(Stored data entries)
____________

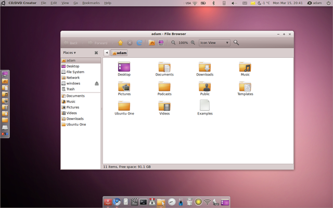Expand the Places sidebar selector
The image size is (333, 208).
click(x=69, y=53)
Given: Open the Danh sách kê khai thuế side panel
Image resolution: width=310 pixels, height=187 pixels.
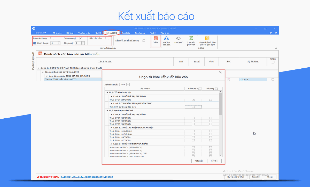Looking at the screenshot, I should (x=33, y=61).
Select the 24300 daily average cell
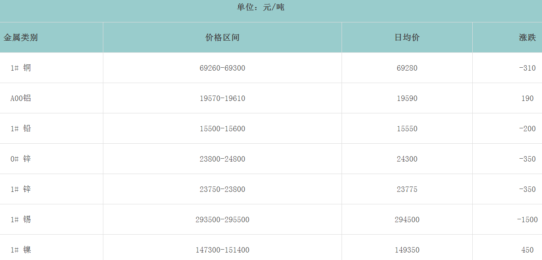This screenshot has width=542, height=260. click(x=407, y=159)
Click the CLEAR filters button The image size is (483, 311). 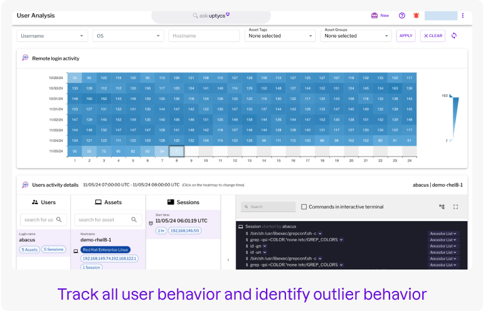433,36
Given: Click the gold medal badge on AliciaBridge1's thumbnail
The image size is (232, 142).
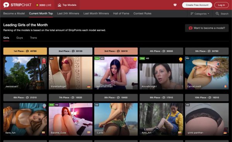Looking at the screenshot, I should [x=181, y=60].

____________

:: WHAT IS NEEDED ::
Those lines of the records that contain the string "Given" should be identified and copied.

:: SOLUTION BELOW ::
Given: Open the Danh sách kê khai thuế side panel
Given: Click the gold medal badge on AliciaBridge1's thumbnail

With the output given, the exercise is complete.